Industry sources said such a suit would be contingent on what happens at a private meeting scheduled after press time on Nov. 17 between industry representatives and California Insurance Department officials.

If the department, as expected, notifies the industry at the meeting that it will go ahead with plans to rescind key components of existing disability contracts, such a suit will be filed, two industry officials said.

Industry support for such legal action was sought in a memo sent by America’s Health Insurance Plans to its members on Nov. 16.

“The Department has scheduled a meeting on the proposed changes for Thursday, Nov. 17,” the memo said. “While AHIP will appear at this meeting, along with members with disability business in California, the hearing appears to be pro forma and unlikely to result in any changes in the Department’s likely insistence that substantial changes be made in disability policies,” the memo said.

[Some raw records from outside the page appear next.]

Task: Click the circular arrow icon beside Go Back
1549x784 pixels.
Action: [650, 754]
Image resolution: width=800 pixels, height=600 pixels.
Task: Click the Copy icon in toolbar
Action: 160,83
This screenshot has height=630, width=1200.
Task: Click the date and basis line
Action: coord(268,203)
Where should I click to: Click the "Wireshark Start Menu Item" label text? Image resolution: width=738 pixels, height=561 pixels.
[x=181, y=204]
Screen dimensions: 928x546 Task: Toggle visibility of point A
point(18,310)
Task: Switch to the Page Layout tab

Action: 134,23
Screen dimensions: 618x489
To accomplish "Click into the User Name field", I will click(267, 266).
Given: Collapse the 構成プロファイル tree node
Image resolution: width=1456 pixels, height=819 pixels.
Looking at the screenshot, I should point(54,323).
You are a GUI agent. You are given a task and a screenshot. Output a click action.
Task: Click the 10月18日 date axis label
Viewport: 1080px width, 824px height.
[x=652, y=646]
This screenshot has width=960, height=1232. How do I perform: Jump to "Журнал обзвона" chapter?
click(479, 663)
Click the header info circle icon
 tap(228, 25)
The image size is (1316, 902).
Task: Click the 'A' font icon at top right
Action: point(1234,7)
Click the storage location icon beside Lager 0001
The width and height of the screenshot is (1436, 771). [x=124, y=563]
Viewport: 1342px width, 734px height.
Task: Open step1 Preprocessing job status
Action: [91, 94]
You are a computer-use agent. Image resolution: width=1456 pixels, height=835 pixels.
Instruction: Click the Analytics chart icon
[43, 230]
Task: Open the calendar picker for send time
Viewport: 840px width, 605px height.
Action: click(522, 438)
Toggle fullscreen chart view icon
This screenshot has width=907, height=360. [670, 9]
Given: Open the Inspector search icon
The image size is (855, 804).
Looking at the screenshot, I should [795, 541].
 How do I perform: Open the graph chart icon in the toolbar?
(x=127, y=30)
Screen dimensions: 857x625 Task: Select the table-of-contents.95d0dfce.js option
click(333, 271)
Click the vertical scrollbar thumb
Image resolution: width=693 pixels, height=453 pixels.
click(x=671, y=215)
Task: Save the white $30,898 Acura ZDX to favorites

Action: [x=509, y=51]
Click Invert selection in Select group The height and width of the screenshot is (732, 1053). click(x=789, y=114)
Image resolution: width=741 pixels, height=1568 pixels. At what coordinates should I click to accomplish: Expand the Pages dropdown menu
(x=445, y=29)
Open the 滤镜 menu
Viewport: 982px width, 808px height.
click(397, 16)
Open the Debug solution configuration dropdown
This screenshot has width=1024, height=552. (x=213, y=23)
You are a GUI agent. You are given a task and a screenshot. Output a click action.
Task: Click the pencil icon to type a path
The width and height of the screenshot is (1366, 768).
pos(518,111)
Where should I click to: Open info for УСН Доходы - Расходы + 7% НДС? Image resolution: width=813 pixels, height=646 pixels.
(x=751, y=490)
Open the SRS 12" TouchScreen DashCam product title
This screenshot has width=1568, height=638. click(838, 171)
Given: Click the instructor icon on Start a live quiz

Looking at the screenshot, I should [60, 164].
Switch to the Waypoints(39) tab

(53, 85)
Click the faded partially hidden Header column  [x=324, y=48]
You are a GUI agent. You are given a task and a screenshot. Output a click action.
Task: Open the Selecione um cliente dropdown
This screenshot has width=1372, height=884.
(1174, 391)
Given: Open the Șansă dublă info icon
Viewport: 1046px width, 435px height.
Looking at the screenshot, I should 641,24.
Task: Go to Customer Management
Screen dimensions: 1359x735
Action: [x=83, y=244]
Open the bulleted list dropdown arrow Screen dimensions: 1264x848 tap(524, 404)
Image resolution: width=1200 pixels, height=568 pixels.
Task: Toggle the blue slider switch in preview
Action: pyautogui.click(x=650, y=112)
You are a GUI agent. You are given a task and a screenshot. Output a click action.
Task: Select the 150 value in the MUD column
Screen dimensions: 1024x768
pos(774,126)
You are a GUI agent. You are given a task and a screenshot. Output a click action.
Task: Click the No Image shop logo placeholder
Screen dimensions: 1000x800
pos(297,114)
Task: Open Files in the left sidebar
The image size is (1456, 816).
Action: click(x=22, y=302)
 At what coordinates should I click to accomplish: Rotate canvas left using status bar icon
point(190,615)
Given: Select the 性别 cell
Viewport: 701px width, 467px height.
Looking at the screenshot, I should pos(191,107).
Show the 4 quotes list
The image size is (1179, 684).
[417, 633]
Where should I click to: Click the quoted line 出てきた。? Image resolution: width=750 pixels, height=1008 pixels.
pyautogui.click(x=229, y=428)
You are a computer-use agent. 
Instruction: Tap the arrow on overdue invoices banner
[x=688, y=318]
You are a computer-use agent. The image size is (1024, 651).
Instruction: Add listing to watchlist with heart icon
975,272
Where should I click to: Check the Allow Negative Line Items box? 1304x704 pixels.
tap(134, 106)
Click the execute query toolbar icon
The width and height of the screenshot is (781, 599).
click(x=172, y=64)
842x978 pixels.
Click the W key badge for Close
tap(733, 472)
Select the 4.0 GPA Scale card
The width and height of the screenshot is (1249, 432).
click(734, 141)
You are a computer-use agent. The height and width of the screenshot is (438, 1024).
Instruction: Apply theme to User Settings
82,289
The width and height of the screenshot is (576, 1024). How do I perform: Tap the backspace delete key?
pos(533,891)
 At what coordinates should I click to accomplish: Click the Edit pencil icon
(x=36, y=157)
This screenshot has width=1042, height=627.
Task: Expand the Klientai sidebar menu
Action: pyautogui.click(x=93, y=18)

While details still are being worked out, such litigation could be filed in state court, seeking an injunction to prevent enforcement of the policy changes until a court can assess whether the department has complied with California law, including notification and comment requirements, the memo said.

The American Council of Life Insurers confirmed that it will join the suit, if filed, and the Association of California Life & Health Insurance Companies is also expected to join, according to Larry Akey, executive director of strategic communications for AHIP.

Akey said the legal action is being contemplated based on the department’s proposed unilateral action and a study on the issue commissioned by AHIP and conducted by Milliman Inc., an actuarial consulting firm.

“We remain concerned about the unintended consequences arising from the department’s unprecedented action, particularly given results of the actuarial study, which shows the potential significant premium increases resulting from such action on California employers and consumers,” Akey said.

The study by Milliman showed that the proposed changes in the regulation of disability income insurance in California could significantly increase the cost of coverage and discourage some injured employees from returning to work.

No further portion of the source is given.